Aug 31, 2014 19:01
So, I'm back again. Sorry. Last night I was at the movie theatre watching Ghostbusters with Mark, Mair, and of course; Numbers.
Not this past June, but June 2013, I escaped from the worst, most toxic relationship I've ever been in in my entire life. It was a horrible nightmare of my entire life and I never realized until I moved into my new place how bad it had been. The newest chapter of my life began and I found a new friend circle and lifestyle with the fetish community. In August, I found Numbers. On October 21st, we made ourselves official and started a relationship that has been basically on and off again until now.
When I lived in my previous nightmare, I literally got to the point where I would have panic attacks when I heard him moving in his room, because I thought that he would say something to me. Now, I feel similar feelings with Numbers. It's to the point where I am getting upset because I don't hear from him. Or if I see him and he won't touch me. Or if I am generally just around him.
It's strange, I feel so happy around him when we are together and actually having a good part of our lives. The summer, it was wonderful. He started to offer me more trust. More everything. He let me dye his hair. He wanted me to help him with designing his tattoo. He came with me to my family reunion. He wanted me with him on the anniversary of his ex fiance breaking up with him. And the most important thing is not what he said, or what he "did" so much as how it felt to be with him. When I slept over and we were in bed together, it was the way that he held me before falling asleep. It was then that I could feel his true feelings.
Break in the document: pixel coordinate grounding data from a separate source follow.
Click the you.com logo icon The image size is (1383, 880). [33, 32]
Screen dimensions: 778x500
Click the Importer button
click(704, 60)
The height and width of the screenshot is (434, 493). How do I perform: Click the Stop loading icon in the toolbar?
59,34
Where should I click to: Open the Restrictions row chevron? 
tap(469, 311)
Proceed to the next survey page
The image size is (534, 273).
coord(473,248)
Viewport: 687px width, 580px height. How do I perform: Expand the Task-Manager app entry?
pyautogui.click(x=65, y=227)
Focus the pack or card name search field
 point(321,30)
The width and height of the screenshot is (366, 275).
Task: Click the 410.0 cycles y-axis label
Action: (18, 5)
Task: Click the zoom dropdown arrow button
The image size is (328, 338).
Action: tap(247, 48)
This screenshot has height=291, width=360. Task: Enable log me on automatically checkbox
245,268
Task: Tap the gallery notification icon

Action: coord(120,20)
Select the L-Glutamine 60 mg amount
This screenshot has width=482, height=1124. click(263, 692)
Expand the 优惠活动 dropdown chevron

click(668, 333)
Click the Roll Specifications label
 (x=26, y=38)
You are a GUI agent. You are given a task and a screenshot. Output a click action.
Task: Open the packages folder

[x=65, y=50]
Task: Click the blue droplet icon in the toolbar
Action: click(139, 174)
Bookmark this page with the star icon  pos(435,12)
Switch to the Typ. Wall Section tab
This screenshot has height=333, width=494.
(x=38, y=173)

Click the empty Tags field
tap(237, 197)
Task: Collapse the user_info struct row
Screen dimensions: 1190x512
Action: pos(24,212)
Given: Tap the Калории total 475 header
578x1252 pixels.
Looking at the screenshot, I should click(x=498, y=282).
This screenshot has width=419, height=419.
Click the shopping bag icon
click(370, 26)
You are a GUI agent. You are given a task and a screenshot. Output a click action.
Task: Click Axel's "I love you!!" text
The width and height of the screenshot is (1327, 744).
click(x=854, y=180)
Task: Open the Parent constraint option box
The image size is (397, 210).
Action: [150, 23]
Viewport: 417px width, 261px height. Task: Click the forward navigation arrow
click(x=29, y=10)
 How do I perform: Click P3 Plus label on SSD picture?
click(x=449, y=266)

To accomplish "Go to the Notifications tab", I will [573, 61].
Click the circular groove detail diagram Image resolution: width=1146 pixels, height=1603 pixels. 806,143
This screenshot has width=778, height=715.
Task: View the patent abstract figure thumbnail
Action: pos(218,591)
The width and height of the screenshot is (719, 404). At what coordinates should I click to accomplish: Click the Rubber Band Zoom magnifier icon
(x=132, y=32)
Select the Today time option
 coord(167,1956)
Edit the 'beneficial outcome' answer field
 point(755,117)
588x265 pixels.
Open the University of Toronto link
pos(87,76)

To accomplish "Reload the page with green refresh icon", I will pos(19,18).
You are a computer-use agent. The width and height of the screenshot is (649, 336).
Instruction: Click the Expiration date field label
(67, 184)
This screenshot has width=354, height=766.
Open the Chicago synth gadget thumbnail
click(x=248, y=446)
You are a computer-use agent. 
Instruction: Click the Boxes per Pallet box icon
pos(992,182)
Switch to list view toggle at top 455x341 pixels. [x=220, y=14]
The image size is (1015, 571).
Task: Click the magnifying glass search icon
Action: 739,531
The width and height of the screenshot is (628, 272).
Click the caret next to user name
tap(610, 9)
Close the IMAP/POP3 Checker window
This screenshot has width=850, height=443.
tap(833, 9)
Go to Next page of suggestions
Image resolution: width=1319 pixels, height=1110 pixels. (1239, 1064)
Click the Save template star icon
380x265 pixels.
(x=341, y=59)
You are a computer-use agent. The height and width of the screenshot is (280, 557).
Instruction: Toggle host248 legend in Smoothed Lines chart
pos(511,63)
But, he has apparently decided that we are not together, which he alerted me to...by updating his status on Fetlife. Fantastic. Really mature. We barely talk, he doesn't seem to have any time for me anymore. At all. I honestly feel like I have the plague and he is trying to run from me as fast as possible.
Now, in the meantime I have seen a new guy a few times. A few times. We hung out twice at spot, and then got lunch together. Then the other night, we went out late. It was awesome. The tension was high, we hung out in my car. He kissed me. Extremely passionately. Long story short, we spent the night together. (I don't care that this is TMI. I don't care what you think of me as a person. I'm single according to Numbers, we have talked a bunch and it was two consenting adults)
However, I have been trying to talk to him for two days. And...he has basically stopped responding. Like, completely done. I don't know what I did. I just feel so down.
Everything has just been going wrong in the past year. Completely awful.
I still don't know what to do any further. I have recently been losing all thought about what to do. I just feel so lost and hopeless. I need something to change soon. I don't know what else to do. I'm just going to rant here as much as I can, so I don't blow it out anywhere else. I know most people don't even use this anymore, so it's a nice quiet outlet. I just need something. I don't know.